After this Republic was established in 1911, Shuai-Chiao was spread wide in the south. A Governor Ma-Liang of Shantung province organized a Martial arts' Battalian and deemed Shuai-Chaio as the name of this traditional technique in his training curriculums. Further in the 1928, a General Chang-Chih-Chiang set up a Central-Kung fu (Kuo-Shu) Institute in Nanking and Shuai-Chiao was a required course for students, selected from each local province for advanced training. Thus the name Shuai-Chiao has been known till now.

Shuai-Chiao, a sublime combination of all fighting techniques, is a super science of mechanics. It carries out time, speed, force and angle to its highest gear, applying free use of blow kicks, catches, and locks by the conveyance of throwing. 

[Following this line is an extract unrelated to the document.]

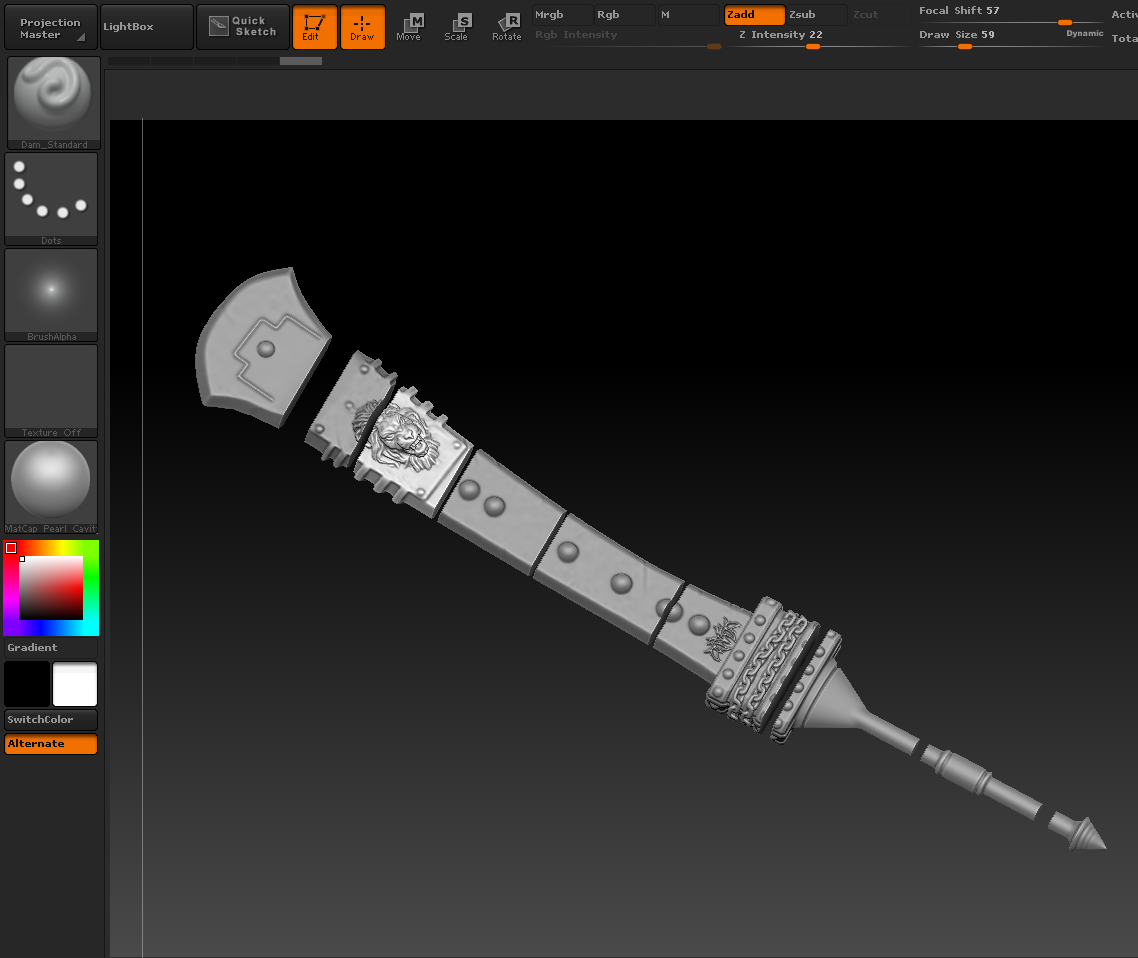Activate the Move gyro tool
Image resolution: width=1138 pixels, height=958 pixels.
click(410, 27)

For modern-day exercise convince, current practitioners lower the killing levels and separated a complete Kung fu into Judo, Aikido, Fatal Point Striking and Karate. Actually, all of the above four summed up make basic parcel of Shuai-Chiao.

As Shuai-Chiao comprehends techniques of both offensives and defensives, it focuses applications of all parts of human body in properly managing them to operates the strength by saving, borrowing, and returning the enemy's power so as to effectively beat down the rival.

From all of the techniques devised by earlier practitioners, came all of the latter day styles as in Hsing Yi, Pa Qua, Lo Han and Tai Chi Chen. Shuai-Chiao was the most deadly form of martial arts ever devised.

The Father of modern day Shuai-Chiao was Grand Master Dung Sheng Chang. Upon his untimely death in 1986, the command passed to Master Gene L. Chicoine, 9th Degree Black Belt and 13th son to the, his late teacher and First Vice President of the International Shuai-Chiao Association, and now its President and highest ranked in the world in Shuai-Chiao. Master Chicoine is probably the last head of style to be tested by combat and not sport.